Figure 2. EFOX-D₅ is an α,β-unsaturated oxo-derivative of DPA

a, Characteristic BME-EFOX fragmentation pattern derived from the EPI of BME-EFOX-D₅. b, EFOX-D₅ levels in activated RAW264.7 cells grown for 3 days in medium supplemented with the indicated FA. ND indicates not detectable. c, Diagram of NaBH₄ reaction. d, MRM scans monitoring for the m/z transitions 343.2/299.2 (13-EFOX-D₅/loss of CO₂; upper and middle panel) and 345.2/327.2 (hydroxy-DPA/loss of H₂O; lower panel) in RAW264.7 cell lysates purified for EFOX-D₅ ± NaBH₄. e, MS/MS fragmentation of EFOX-D₅ purified from activated RAW 264.7 cells and reduced with NaBH₄.

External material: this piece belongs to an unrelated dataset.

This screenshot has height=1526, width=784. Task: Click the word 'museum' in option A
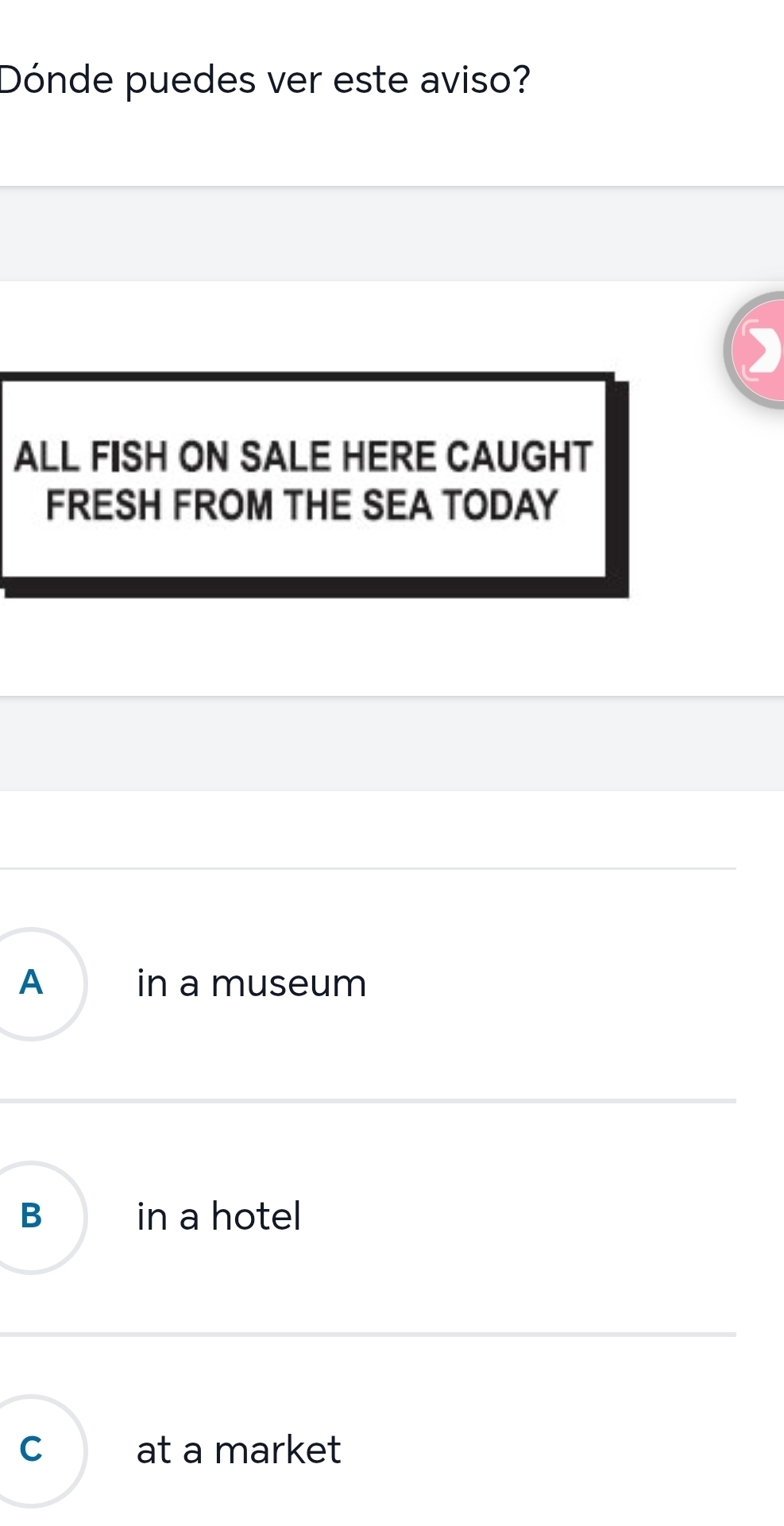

Figure 3. EFOX-D₅ formation is dependent on COX-2 activity

a, b, EFOX-D₅ levels in RAW264.7 activated and treated with the indicated inhibitors at the following concentrations: genistein (25 μM), MAFP (25 μM), MK886 (500 nM), ETYA (25 μM), OKA (50 nM), ASA (200 μM), indomethacin (25 μM), ibuprofen (100 μM), diclofenac (1 μM) and NS-398 (4 μM). ND indicates not detectable. Data are expressed as mean ± S.D. (n=4), where * = significantly different (p<0.01) from “Kdo₂ + IFNγ” (one-way ANOVA, post-hoc Tukey’s test). c, Temporal formation of hydroxy-precursors (MRM 345/327) of EFOX-D₅ synthesized in vitro by purified ovine COX-2 + DPA ± ASA. d, e, Chromatographic profiles (left panels) and spectra (right panels) of the two isomers formed by COX-2 ± ASA. f, BME-adducted 17-EFOX-D₅ standard (MRM 421.2/343.2) and EFOX-D₅ BME-adducts from activated RAW264.7 cells ± ASA. g–i, Production of EFOX-D₅ and OH-DPA by RAW264.7 cell lysates supplemented with OH-DPA, DPA, or vehicle alone. Full and empty symbols indicate activated and non-activated cell lysates respectively.

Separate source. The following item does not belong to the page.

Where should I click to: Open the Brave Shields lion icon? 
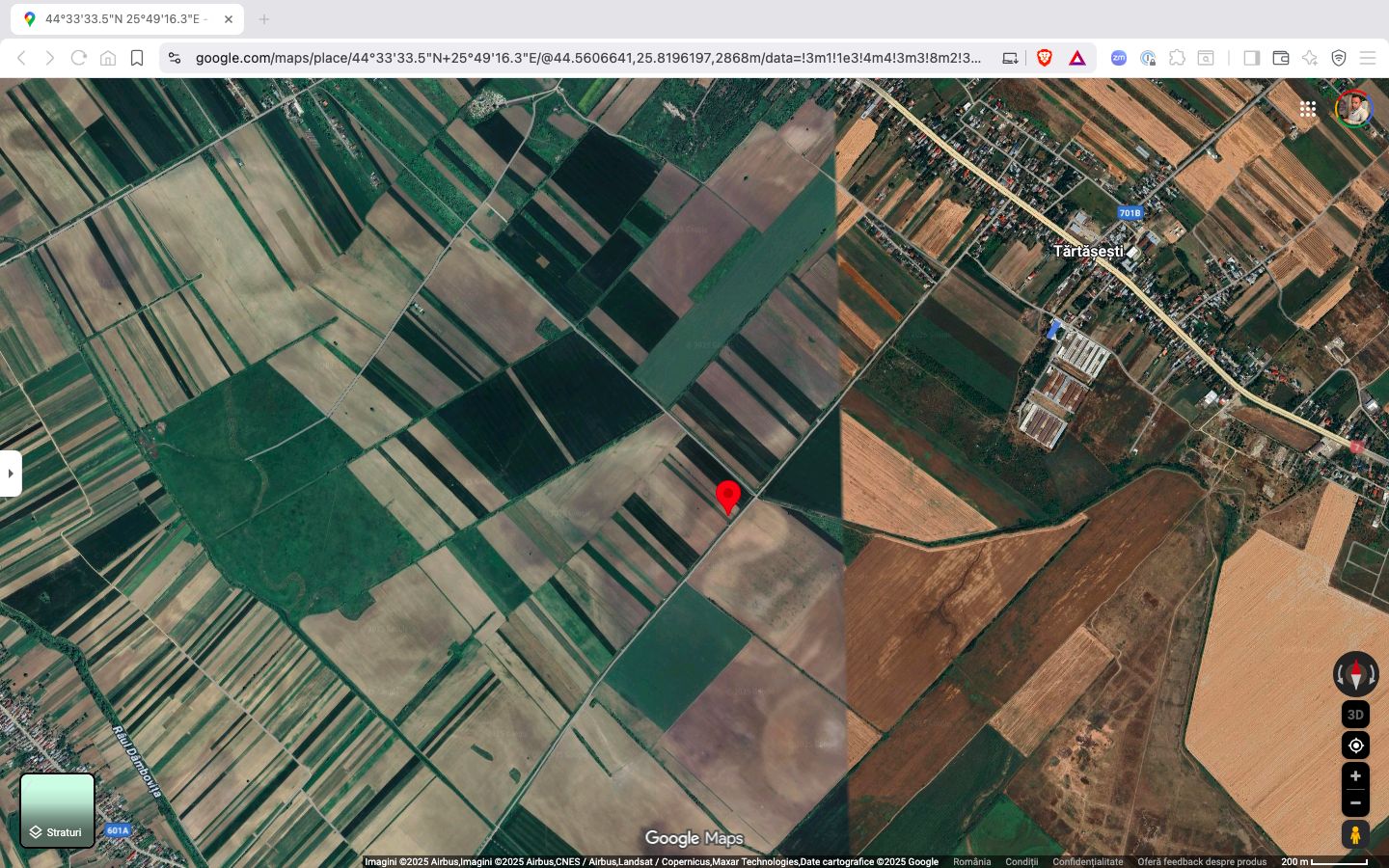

Figure 4. EFOXs form adducts with proteins and GSH following activation of RAW264.7

a, Cell lysates from activated RAW264.7 cells were split into two groups: treatment with BME followed by protein precipitation with acetonitrile (“Total”) and protein precipitation followed by BME treatment (“Free + small molecule adducted”). b, Chemical structure and fragmentation pattern of GS-13-EFOX-D₅. c, Chromatographic profiles and positive ion mass spectra of GSH adducts of 13-EFOX-D₅ and 17-EFOX-D₅ derived from standards (upper panels), cell medium (middle panel) and cell pellet (lower panel), N/A profiles correspond to non-activated cell samples. Grey chromatograms represent GS-17-EFOX-D₅ (upper panel left) and GS-13-EFOX-D₅ (upper panel right) standards. Fragments 345.3 and 523.3 were monitored in cell media and cell pellet samples respectively.

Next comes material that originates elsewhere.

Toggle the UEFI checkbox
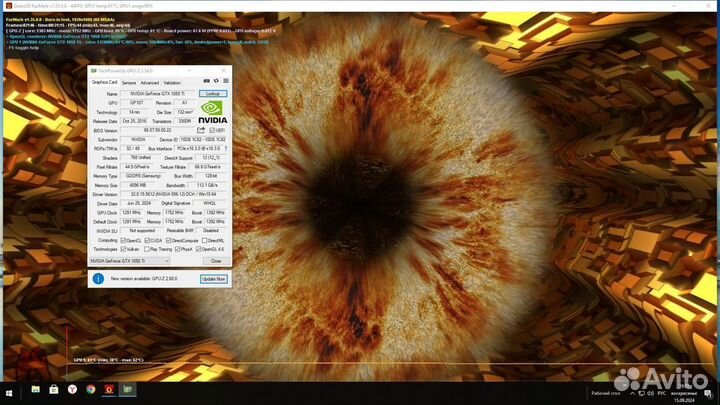213,130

Figure 5. 17-EFOX-D₆ and 17-EFOX-D₅ modulate anti-oxidant and inflammatory responses

a, b, RAW264.7 cells treated with 17-EFOX-D₆ and 17-EFOX-D₅ were harvested at 1 h for nuclear Nrf2 (a) and 18 h for of HO-1 and NQO-1 (b). c, d, RAW264.7 cells pretreated for 6 h with 17-EFOX-D₆ and 17-EFOX-D₅ were harvested 12 h post activation and IL-6, MCP-1, IL-10 levels, and nitrite levels were measured in the cell media and normalized to protein. d, iNOS and COX-2 levels were detected in cell lysates. e, PPARγ beta-lactamase reporter assays for Rosiglitazone, 17-EFOX-D₆, 17-EFOX-D₅, 15d-PGJ₂, 17-hydroxyDHA, DPA, and DHA.